„Wehr dich doch, rotes Schwein!“

Durchgang oder Endstation: Ex-Gefangene erzählen vom KZ Fuhlsbüttel  ■ Von Ralf Streck

Auf eine Krücke gestützt steht er da. Sein kleiner Körper ist leicht nach vorne gebeugt. „Kurz nach der Machtübergabe 1933 an Hitler“, sagt Arnold Henke, „waren alle Gefängnisse übervoll. Dann erinnerte man sich wieder an das ehemalige Frauengefängnis.“Wie daraus das Konzentrationslager Fuhlsbüttel wurde, erzählt der 83jährige schnell und mit fester Stimme. Ein halbes Jahr lang war er gefangen in dem KZ; nun führt er BesucherInnen durch die 1987 eröffnete Gedenkstätte.

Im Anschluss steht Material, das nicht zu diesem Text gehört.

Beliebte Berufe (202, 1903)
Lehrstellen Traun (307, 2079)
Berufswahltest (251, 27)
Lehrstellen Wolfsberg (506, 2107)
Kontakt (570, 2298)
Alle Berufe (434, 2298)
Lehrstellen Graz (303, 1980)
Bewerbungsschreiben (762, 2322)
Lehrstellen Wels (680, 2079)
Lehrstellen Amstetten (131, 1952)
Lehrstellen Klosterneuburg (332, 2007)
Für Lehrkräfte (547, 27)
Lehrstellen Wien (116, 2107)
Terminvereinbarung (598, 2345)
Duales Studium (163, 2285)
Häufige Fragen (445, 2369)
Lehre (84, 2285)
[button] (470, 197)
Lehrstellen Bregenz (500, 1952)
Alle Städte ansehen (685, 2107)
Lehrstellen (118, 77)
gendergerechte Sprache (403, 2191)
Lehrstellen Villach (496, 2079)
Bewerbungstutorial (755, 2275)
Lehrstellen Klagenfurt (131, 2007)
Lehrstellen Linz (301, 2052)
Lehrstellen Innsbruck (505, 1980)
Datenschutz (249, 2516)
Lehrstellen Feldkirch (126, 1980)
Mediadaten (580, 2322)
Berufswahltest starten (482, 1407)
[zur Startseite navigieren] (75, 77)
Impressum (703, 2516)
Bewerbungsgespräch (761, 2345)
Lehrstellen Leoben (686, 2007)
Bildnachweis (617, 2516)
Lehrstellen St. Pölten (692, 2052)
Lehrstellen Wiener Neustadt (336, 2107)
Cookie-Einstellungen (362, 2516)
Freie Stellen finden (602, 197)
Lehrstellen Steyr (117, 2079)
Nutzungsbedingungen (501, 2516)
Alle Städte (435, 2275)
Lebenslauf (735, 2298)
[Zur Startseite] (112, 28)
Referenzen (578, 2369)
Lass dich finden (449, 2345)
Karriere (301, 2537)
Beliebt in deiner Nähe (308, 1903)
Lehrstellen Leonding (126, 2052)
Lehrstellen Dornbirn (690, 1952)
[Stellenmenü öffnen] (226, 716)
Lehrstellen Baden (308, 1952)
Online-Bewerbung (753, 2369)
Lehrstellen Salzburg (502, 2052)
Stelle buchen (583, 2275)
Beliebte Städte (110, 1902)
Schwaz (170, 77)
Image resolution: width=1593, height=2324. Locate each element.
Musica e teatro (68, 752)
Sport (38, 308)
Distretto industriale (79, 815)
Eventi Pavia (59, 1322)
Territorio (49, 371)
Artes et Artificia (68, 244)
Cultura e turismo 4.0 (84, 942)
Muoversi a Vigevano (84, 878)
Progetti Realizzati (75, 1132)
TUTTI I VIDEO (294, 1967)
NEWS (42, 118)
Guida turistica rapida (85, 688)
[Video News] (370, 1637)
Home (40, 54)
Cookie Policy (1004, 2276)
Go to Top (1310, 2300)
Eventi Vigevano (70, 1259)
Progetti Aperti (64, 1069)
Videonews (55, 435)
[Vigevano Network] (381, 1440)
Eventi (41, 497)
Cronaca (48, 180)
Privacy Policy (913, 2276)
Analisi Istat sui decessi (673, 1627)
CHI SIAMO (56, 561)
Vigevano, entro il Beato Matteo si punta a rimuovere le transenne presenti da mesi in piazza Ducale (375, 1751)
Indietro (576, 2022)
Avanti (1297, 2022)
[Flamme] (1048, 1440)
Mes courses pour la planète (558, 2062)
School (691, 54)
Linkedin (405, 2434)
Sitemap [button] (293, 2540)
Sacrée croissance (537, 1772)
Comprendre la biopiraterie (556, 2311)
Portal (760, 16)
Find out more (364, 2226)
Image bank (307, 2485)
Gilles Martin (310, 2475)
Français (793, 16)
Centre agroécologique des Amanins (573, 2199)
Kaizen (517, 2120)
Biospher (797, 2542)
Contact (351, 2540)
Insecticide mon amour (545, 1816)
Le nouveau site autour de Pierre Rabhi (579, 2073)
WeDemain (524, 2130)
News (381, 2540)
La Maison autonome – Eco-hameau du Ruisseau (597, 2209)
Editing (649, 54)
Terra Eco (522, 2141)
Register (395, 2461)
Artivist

Zehn Jahre später, an einem herbstlichen Sonntagmorgen, verirren sich nur wenige Menschen hierher. Ihnen beschreiben die ehemaligen KZ-Häftlinge Arnold Henke und Werner Korupp, was sie erlebt haben: Erinnerungen, Fotos und Schriftstücke erzählen unter anderem von ihrer politischen Arbeit in der Jugendorganisation der SPD, der Sozialistischen Arbeiterjugend (SAJ). Beide waren ab 1933 als Kuriere tätig – illegal.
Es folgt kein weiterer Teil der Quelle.